When the company for which I worked around 2005 executed a complete transformation from what is referred to as “Waterfall” to “Agile” software delivery, I experienced my own transformation. As part of the organization’s transformation, they began “Brown Bag User Story Refinement” — a day of the week during the lunch hour when a Product Owner would present their current backlog for review by anyone who wanted to attend. I had a lot to learn, so participated faithfully. I felt a bit uncomfortable for the Product Owners presenting, but quickly picked up on the value of committing to specific constraints in the development of User Stories. Estimation of effort was a breeze for well-written user stories; while others were far more challenging to estimate. Then began an experience which was common on every team of which I was a member (I suspect your experience has been similar).
Retrospective day comes, and as part of review of the past iteration the state of the committed user stories is discussed.

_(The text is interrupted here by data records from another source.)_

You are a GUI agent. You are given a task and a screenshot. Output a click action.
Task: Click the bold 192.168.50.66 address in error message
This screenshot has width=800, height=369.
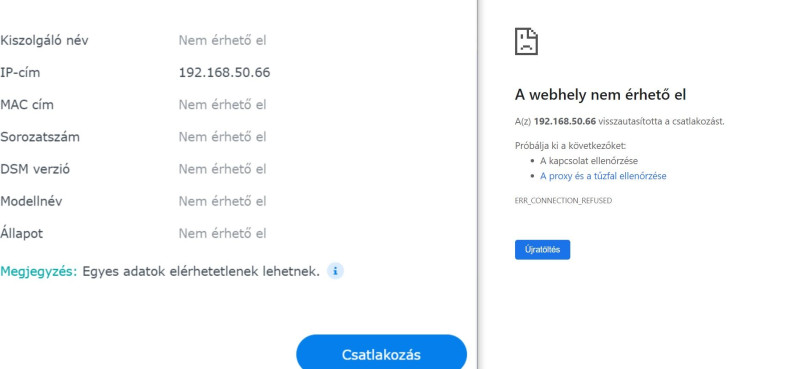565,121
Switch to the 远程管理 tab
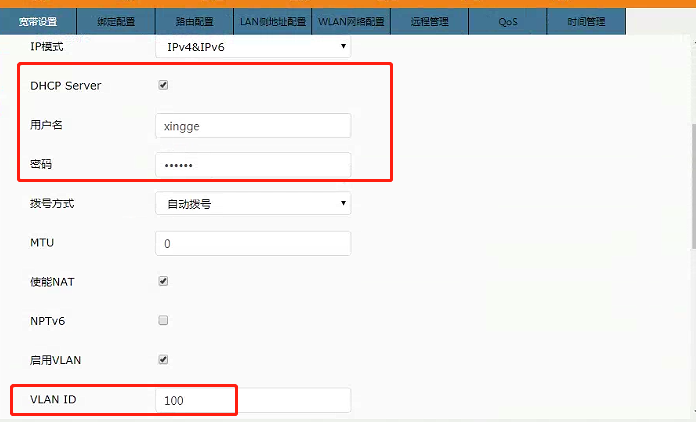The width and height of the screenshot is (696, 422). (430, 21)
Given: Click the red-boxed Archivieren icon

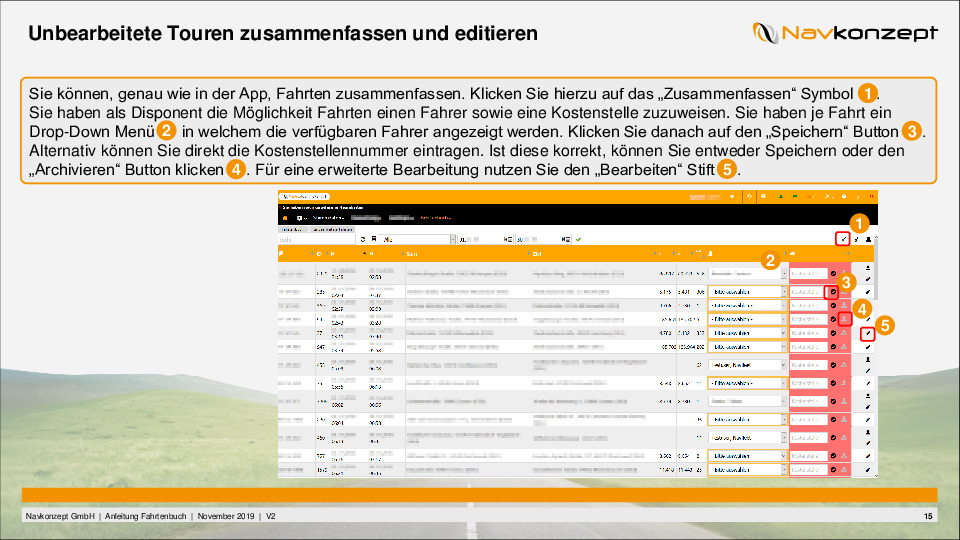Looking at the screenshot, I should pos(845,318).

There is usually at least one user story (often more) which failed to be delivered by the end of the iteration. In order to identify opportunities for improvement, the team is asked what they believe to be the root cause. In nearly every case, someone on the team notes the “size” of the user story — either the effort required was greater than the team realized, or omissions and ambiguities were discovered which delayed their effort. The Product Owner accepts the criticism and, I assumed, endeavored to improve — but this rarely resulted in significant change. Then, it happened…
I was hired at a startup company to help implement automation (in particular, all things “testing”) and manage manual testing efforts. While in that role, I often identified unnecessary process-based impediments and offered simple solutions to address them. During one retrospective in particular, questions concerning a particular user story were raised, and someone spoke the words I already anticipated: “The user story was too big.” At that, the Product Owner did something which launched me into a journey to discover an effective solution to this issue: they pushed their laptop back, grabbed their pen, flipped to a blank sheet in their yellow pad and asked, “What could I have done to ensure this user story was the right size?”

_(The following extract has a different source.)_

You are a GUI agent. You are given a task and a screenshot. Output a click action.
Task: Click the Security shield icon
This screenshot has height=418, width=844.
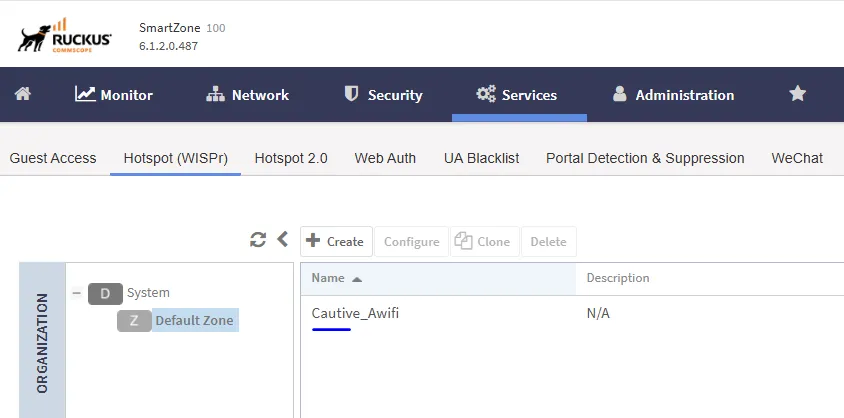[x=351, y=94]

That question took me off-guard, as it did every engineer in the room. We just stared at that table and each other, speechless. Nobody had ever asked that of the engineers before. Shouldn’t he be asking an experienced Product Owner? Then again, who better to inform the Product Owner in this regard than those who needed the quality of the user story to be improved? He had us! We didn’t really have an answer for that question.
This exposed our the-story-was-too-big response for what it really was — an excuse. This embarrassed me, and led me to ensure that next time I would have a concrete answer to that question. On further reflection, I also realized we engineers were committing to work described, without first applying some ‘Definition of Ready’ to ensure the user story described could reasonably be completed within an iteration. With a well-defined ‘Definition of Ready’, we would have been empowered and enabled to say, “We’re sorry, but it is infeasible for us to deliver the described work within one iteration, so it will need to stay in the backlog until we can feasibly commit to it.” It was our own fault the work failed to be delivered, not that of the Product Owner.
I now coach teams to do the following, which results in significant improvement:
– Collaboratively develop a ‘Definition of a User Story Ready for Commitment’, and follow through. During planning, ensure each user story meets that definition before committing, and ensure the definition is clear enough for a Product Owner to know what needs to be done to meet that definition. One of the most important requirements is (in my experience) for every user story to include a description of “who cares” the change gets implemented (As a [role] ); what the change is (I want [feature] ); and the value to the person who cares (So [anticipated value] ).
– Regardless of how your team estimates effort, agree on the maximum size of any user story you will consider committing to for an iteration, and follow through. Determine to firmly refuse/resist committing to any user story, regardless the urgency, for which the team has estimated the effort to be greater than that size.
This was just the beginning of my journey on this topic. Since then, I have developed an approach to User Story Refinement by which a team has nearly everything they could possibly need in order to deliver the requested work using the most pursued Agile principles, practices and patterns.
Reconciliation to this approach requires an engineer to first, take personal (or team) responsibility for committing to user stories proven to be “too big”; second, define well for Product Owners their expectation of the user story descriptions before they are considered for commitment; third, be determined in resisting/refusing committal to any user story with estimated effort beyond the maximum. The amazing consequences of such a reconciliation are priceless. Pay the price now; enjoy the payoff throughout the remainder of your career.